In the Constructor, select Hostname from the drop-down box and enter $A1 in the input box. This will put our captured hostname where it belongs.

Request URI
We still need to capture the URI of our page, so we create another Advanced Filter called “Google Translation (Request URI)”. We then select Request URI from the Field A drop-down box and enter a similar pattern to before:
/translate.*u=http://([^/]*)/?([^&]*)
We start by matching and capturing the same as we did before, but then we extend it a little. We need to capture everything after the hostname (i.e. everything after the first “/”). But we only the URI of the page, not the rest of the querystring, so we use the “^&” pattern to stop when we hit an ampersand (i.e. the next query variable).
What makes it slightly more difficult is that there’s no garantee that they will be a “/” character to capture. If the visitor translates your homepage by entering http://www.yourdomain.com then there’s no backslash to capture. This is why we put the backslash outside the brackets and modify it with a ? mark, signifying that it may or may not be there.

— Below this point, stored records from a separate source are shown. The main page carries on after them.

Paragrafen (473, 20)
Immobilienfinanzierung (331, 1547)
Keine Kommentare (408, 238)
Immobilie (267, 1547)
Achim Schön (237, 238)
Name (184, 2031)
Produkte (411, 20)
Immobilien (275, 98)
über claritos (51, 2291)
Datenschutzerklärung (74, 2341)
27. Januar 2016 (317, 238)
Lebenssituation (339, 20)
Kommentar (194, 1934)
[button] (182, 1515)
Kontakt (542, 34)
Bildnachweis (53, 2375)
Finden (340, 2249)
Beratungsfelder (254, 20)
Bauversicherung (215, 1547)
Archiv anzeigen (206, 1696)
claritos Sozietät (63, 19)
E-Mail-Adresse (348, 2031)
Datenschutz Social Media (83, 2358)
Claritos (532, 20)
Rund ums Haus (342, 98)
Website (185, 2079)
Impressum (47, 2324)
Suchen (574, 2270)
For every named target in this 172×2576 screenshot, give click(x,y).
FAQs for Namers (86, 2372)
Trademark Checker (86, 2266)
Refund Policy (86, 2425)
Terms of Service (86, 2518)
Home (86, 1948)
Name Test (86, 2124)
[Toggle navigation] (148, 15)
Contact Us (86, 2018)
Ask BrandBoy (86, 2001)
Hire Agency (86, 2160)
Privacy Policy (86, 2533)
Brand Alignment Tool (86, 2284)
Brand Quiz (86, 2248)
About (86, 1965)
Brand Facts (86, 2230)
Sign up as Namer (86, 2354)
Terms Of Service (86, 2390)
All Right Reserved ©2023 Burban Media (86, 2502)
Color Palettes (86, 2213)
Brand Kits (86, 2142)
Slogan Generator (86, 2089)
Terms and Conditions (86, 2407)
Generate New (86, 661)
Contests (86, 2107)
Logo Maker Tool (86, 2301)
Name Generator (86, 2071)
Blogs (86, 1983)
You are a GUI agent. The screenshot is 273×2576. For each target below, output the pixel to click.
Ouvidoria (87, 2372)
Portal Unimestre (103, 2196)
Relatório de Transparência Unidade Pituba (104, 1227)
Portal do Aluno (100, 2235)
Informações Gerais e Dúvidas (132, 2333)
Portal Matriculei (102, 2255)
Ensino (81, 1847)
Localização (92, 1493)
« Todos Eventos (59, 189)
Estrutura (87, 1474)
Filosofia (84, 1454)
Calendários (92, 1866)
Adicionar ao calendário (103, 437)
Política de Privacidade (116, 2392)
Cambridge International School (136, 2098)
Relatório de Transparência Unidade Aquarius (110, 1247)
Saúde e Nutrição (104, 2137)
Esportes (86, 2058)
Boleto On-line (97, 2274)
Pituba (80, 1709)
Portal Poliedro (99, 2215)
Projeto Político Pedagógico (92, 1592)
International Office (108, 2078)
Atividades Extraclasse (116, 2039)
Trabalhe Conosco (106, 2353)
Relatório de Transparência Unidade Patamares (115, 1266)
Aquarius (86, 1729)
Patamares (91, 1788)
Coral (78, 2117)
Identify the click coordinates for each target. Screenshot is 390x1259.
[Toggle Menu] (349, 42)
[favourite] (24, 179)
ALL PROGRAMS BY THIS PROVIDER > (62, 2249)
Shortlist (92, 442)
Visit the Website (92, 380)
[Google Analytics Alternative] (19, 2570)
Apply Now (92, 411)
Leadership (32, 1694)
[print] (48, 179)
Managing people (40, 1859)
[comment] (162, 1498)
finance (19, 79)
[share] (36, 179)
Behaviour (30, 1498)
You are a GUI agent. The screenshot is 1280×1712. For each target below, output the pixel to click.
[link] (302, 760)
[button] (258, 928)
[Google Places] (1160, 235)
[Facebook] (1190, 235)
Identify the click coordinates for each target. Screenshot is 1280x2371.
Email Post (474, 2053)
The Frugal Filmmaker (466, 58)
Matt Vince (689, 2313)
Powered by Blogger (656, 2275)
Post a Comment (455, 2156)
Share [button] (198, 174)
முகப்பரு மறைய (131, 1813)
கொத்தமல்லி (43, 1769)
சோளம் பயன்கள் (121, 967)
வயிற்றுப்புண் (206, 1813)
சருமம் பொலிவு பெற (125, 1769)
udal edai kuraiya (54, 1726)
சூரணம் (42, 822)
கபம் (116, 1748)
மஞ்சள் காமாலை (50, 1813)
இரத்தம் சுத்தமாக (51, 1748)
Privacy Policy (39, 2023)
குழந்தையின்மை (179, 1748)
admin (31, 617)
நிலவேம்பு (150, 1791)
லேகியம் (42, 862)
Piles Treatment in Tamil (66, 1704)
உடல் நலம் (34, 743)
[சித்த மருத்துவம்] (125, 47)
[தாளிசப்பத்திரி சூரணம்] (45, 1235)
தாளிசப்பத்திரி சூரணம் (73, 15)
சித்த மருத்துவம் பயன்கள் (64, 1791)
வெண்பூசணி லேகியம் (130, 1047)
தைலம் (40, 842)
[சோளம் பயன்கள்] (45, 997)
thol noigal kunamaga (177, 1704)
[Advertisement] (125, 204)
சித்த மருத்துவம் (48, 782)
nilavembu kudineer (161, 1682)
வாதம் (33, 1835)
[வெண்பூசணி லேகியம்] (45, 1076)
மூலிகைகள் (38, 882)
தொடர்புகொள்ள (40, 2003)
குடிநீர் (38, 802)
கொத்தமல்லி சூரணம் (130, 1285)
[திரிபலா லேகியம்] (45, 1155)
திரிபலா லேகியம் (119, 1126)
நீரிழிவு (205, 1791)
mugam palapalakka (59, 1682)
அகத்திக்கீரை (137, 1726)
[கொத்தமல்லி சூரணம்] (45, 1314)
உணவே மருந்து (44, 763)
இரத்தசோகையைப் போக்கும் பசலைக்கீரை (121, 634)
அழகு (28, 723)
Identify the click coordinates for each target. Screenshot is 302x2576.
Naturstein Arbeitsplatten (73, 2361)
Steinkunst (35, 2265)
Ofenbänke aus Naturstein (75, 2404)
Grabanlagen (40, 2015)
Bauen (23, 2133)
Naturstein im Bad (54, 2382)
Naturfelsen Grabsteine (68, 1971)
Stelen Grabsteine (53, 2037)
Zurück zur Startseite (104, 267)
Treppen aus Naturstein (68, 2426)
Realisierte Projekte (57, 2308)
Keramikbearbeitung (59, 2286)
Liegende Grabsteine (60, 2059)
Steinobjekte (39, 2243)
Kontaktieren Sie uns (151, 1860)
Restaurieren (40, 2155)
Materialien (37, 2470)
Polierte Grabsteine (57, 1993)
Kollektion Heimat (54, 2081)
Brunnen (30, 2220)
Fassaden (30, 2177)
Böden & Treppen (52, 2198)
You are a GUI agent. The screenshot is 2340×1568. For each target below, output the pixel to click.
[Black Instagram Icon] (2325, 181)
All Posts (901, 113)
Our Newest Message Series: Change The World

In the Constructor, we select Request URI and enter “/$A2″. This way, we are always starting the Request URI with a backslash and then adding whatever else we may have captured from the query varibale. This means that page views on your homepage will be logged as a single backslash as they normally would be.

Problem Solved
So we’ve successfully rewritten both the Hostname and Request URI, eliminating any of those annoying translation URLs. It’s worth noting the order in which the filters are done. We need to do the hostname first as otherwise we would overwrite the Request URI and not be able to match the hostname from the old URI. Filter ordering problems like this are quite common, so if you’ve got other filters set up on your profile, take some time to establish what modifies what and create an order so that they don’t interfere with each other.
I’m currently looking into other translation services around the Web (Babelfish comes to mind) and cooking up some filters to work with these but, from my traffic at least, it seems that Google pretty much has the translation market sewn up.
Hi Andy
Thanks for your explanation on filters in Google Analytics.
I do however have one question.
I installed the filters as you described, but I still get the /translate urls through. (like: /translate_c?hl=desl=nlu=http://www.middelburg.nl/prev=/search?q=middelburghl=declient=firefoxhs=7pGrls=com.yahoo:de:officialrurl=translate.google.deusg=ALkJrhgm4XS6-ktHnbJXmj0Y-4SKbru6qQ )
Besides that I noticed that you refer to backslash whereas I can only see slash. Do you mean slash ?
Like in: / Or backslash like in: \ ?
Thanks for putting this out on the Web
Edwin